La problematica relativa
alle recenti crisi bancarie, ricordata anche in sede di dibattito elettorale e le diverse commissioni chiamate a verificare è
un argomento che sarebbe meglio chiarire e semplificare per trarne le giuste conclusioni.
Riassumiamo per sommi
capi quanto evidenziato dalla relazione della commissione di inchiesta parlamentare
che ha pubblicato a fine gennaio 2018 le sue conclusioni e annotiamo che sono
state predisposte anche altre relazioni
di minoranza, di cui non si terrà mai conto se non in sede politica.
Come prevedibile (vds. la
ns. precedente nota storia di peste e banche) la commissione ha in primis individuato
genericamente una serie di motivazioni che hanno portato il sistema bancario
alla crisi e alcune banche al tracollo.
Si è accertato quanto
segue: la recessione che ha
interessato tutti i mercati finanziari europei dal 2009 al 2015, derivante dal
precedente crollo dei valori dei titoli speculativi presenti nel mercato
americano avrebbe colto di sorpresa i nostri istituti bancari nel momento in
cui cercavano di espandersi (vi ricordate quante nuove agenzie bancarie
sorgevano ad ogni angolo di strada?).
La stessa crisi ha
coinvolto anche le aziende commerciali e ha reso più volatili le possibilità di
rimborso dei crediti bancari ottenuti e ciò non è stato rilevato nei giusti
tempi dalle stesse banche, già alle prese con una precedente eccessiva mole di
tali crediti deteriorati.
In merito agli
affidamenti concessi si è evidenziato che questi (in tutte le banche) sono
eccessivamente concentrati nei riguardi di grandi imprenditori in specie del
settore immobiliare.
La governance (gli
amministratori) delle banche fallite o in crisi non ha saputo comprendere la
gravità della situazione ed esperire azioni pronte ed efficaci dimostrando di
non essere sufficientemente qualificata per svolgere il proprio incarico.
Anzi la stessa governance
per affrontare la crisi di liquidità è ricorsa (non è specificato se fraudolentemente)

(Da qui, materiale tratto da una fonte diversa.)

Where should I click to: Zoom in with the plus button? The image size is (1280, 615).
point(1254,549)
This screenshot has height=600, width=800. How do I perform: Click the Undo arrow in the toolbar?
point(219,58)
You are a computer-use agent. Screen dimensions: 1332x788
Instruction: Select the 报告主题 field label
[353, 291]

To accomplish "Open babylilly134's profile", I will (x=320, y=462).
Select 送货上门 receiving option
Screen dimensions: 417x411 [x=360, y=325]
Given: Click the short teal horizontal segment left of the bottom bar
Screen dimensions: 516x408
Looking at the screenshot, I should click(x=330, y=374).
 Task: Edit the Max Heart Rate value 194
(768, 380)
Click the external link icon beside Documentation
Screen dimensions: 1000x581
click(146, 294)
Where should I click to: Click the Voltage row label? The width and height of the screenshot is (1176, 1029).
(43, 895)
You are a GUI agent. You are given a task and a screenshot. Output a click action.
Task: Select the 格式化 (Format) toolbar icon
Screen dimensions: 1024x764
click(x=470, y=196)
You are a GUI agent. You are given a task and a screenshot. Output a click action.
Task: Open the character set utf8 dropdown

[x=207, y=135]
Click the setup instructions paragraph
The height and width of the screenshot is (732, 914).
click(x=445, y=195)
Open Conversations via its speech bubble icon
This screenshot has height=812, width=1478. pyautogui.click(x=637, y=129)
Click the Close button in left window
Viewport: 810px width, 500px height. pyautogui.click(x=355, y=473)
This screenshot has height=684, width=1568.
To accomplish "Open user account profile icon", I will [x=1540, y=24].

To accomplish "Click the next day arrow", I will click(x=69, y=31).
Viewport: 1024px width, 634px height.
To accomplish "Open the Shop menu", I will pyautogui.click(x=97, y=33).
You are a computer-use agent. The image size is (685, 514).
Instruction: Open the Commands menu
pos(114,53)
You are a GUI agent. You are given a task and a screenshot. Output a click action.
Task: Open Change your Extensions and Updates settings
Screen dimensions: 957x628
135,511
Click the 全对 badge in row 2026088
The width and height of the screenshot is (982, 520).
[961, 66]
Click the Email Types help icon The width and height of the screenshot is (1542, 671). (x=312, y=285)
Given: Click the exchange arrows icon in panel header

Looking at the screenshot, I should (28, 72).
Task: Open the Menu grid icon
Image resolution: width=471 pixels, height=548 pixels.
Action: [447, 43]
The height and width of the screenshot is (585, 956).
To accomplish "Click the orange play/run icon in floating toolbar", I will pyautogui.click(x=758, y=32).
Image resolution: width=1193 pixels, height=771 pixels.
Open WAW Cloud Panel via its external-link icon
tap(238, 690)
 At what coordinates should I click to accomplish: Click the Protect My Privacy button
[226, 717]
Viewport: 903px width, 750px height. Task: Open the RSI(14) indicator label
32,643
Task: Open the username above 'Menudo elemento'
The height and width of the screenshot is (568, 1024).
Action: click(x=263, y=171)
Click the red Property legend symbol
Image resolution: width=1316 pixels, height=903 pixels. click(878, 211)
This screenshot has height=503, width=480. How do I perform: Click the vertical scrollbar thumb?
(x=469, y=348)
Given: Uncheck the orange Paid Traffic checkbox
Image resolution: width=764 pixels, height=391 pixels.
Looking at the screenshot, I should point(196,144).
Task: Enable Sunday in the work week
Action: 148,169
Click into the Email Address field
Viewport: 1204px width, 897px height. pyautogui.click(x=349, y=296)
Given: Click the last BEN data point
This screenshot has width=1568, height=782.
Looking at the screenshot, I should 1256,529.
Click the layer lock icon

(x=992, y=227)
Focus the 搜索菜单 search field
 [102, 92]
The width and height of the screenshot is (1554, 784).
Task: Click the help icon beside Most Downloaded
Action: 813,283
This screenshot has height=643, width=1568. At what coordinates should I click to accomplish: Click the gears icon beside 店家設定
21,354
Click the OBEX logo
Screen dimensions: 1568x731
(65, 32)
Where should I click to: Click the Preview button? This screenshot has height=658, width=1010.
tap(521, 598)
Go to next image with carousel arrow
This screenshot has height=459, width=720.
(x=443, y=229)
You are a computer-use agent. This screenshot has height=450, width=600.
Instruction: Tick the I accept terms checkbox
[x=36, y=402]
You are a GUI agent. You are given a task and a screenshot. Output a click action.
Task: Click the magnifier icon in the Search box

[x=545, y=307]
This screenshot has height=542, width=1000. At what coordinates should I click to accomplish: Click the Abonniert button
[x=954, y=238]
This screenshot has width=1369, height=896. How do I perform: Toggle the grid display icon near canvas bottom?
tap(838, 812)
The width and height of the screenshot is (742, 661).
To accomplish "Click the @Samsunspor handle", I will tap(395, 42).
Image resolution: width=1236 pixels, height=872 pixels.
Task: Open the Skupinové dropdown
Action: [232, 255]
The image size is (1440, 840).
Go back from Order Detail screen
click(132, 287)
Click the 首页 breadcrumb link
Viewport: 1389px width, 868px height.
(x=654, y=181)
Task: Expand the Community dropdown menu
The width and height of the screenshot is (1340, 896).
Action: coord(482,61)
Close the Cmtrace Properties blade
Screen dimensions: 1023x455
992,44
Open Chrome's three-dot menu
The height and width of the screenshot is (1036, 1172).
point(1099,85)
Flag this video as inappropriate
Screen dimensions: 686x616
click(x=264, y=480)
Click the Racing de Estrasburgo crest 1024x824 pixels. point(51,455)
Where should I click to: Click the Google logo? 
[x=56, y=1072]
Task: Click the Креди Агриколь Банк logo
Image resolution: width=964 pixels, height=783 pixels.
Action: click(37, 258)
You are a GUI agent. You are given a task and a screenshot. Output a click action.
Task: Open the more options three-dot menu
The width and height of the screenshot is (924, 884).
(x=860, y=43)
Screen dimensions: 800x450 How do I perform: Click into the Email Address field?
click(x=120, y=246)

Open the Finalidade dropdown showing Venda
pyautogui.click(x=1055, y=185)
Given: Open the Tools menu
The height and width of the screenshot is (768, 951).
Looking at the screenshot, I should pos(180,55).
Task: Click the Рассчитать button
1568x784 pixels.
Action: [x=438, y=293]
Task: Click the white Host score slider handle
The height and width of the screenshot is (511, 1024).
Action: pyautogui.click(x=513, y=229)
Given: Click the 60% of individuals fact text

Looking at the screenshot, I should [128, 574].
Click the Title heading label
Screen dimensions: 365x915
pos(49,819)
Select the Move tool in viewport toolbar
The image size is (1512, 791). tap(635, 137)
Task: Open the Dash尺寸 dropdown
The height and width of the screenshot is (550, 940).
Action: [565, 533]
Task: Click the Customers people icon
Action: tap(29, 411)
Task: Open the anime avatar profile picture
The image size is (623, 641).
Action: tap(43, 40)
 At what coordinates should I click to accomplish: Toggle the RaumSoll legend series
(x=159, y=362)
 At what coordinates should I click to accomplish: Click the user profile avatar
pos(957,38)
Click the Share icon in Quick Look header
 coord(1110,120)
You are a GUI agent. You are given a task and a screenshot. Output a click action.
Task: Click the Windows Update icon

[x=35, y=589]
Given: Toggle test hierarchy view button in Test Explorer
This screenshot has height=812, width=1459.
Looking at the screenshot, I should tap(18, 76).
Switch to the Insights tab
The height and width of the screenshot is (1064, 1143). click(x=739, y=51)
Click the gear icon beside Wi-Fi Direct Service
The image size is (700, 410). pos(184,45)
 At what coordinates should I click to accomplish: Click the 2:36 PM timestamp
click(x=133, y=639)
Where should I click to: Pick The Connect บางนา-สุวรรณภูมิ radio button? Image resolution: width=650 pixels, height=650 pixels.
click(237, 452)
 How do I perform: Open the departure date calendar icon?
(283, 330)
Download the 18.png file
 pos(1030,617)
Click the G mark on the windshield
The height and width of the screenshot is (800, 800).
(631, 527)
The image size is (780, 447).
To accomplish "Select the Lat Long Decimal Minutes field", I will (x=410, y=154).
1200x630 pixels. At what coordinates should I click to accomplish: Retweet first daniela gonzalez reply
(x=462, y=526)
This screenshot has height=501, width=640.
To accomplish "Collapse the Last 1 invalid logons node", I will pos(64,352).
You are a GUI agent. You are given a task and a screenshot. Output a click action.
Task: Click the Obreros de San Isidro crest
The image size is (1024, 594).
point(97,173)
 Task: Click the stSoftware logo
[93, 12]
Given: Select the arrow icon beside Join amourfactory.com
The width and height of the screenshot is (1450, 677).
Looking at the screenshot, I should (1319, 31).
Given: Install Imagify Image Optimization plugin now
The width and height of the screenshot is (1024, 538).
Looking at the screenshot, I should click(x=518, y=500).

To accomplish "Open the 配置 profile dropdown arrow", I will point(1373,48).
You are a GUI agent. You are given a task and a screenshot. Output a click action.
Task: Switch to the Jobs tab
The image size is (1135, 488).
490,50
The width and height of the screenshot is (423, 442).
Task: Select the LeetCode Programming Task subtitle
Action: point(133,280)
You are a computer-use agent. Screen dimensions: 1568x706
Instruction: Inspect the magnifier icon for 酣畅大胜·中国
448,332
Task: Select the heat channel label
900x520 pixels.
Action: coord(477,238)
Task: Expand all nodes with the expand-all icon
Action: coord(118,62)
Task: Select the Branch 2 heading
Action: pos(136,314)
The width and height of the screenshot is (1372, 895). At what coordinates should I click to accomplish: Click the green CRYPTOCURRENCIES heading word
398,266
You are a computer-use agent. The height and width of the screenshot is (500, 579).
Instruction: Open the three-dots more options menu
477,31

all'uso di mezzi finanziari quanto meno scorretti provvedendo a ricercare
danari attraverso la vendita di obbligazioni subordinate alla clientela retail
(i poveri risparmiatori truffati).
Quanto sopra appariva già
sufficientemente noto e conosciuto e non necessitava certo di ulteriore
puntualizzazione da parte dei commissari appositamente delegati dal parlamento.
Dopo aver così chiarito
la dinamica storica degli avvenimenti gli stessi commissari, attraverso
numerose audizioni hanno cercato di individuare eventuali mancanze e/o difetti
del sistema di controllo che doveva essere stato previsto proprio per evitare
quanto accaduto.
Banca d’Italia e Consob
sono state debitamente audite e la commissione ha determinato che vi sono stati
comportamenti non proprio corretti e che vi è stato un malfunzionamento della
vigilanza dovuto in rilevante parte a scarso coordinamento tra i controllori
medesimi.
Di fatto il sistema di
verifica non ha funzionato sia per demerito degli addetti ai controlli (guarda
caso gli stessi ispettori, dopo le loro ispezioni venivano spesso assunti, con
incarichi dirigenziali e alti stipendi, dagli istituti in precedenza
controllati), sia perché gli amministratori delle banche non hanno fornito
notizie esatte nel corso delle ispezioni.
Consideriamo che la
relazione della commissione di inchiesta è stata in pratica divisa in tre
parti, la prima di accertamento dei fatti, la seconda di verifica del
funzionamento e/o comportamento della vigilanza e la terza dedicata alla
individuazione dei mezzi atti ad impedire il ripetersi di quanto accaduto.
Se si può giudicare
pleonastico ricordare le cause (si ripete a tutti note) che hanno innescato la
crisi è anche del tutto inutile aver accertato che il sistema, previsto per
tutelare la nazione e i cittadini dal verificarsi di quanto si è verificato,
non ha funzionato come avrebbe dovuto.
Ed in definitiva, nella
relazione della commissione, si suggerisce di aumentare i poteri dei
controllori senza considerare anche la necessità di variare incisivamente le
strutture stesse (Consob e Banca d’Italia), il loro modus operandi oltre che le
persone che non hanno compiuto il loro dovere.
E’ come se si premiassero
tali costosissimi e potentissimi organismi ed i loro responsabili che non hanno
agito correttamente.
In conclusione nella
battaglia tenutasi in commissione parlamentare tra cittadini risparmiatori,
stato ed organismi di controllo (che non hanno controllato) hanno in realtà
vinto questi ultimi.
Era impossibile che
potesse essere seriamente messa in discussione da parte di un qualsiasi
organismo politico la primazia del potere finanziario che ormai si è affermata
a livello mondiale e riesce condizionare i comportamenti delle nazioni
attraverso la minaccia della perdita dei (pochi) privilegi economici di cui
godono i cittadini comuni.
Solo per nota finale, a
sostegno della precedente affermazione, si evidenzia che da poco si ritorna a
parlare di difficoltà del mercato azionario (inspiegabili visto l’andamento
della economia reale), di crisi e di spread, tali voci alimentano timori,
desiderio di sostenere il mantenimento dello status quo e la tendenza ad affermarsi
delle istanze politiche conservatrici nelle varie competizioni elettorali.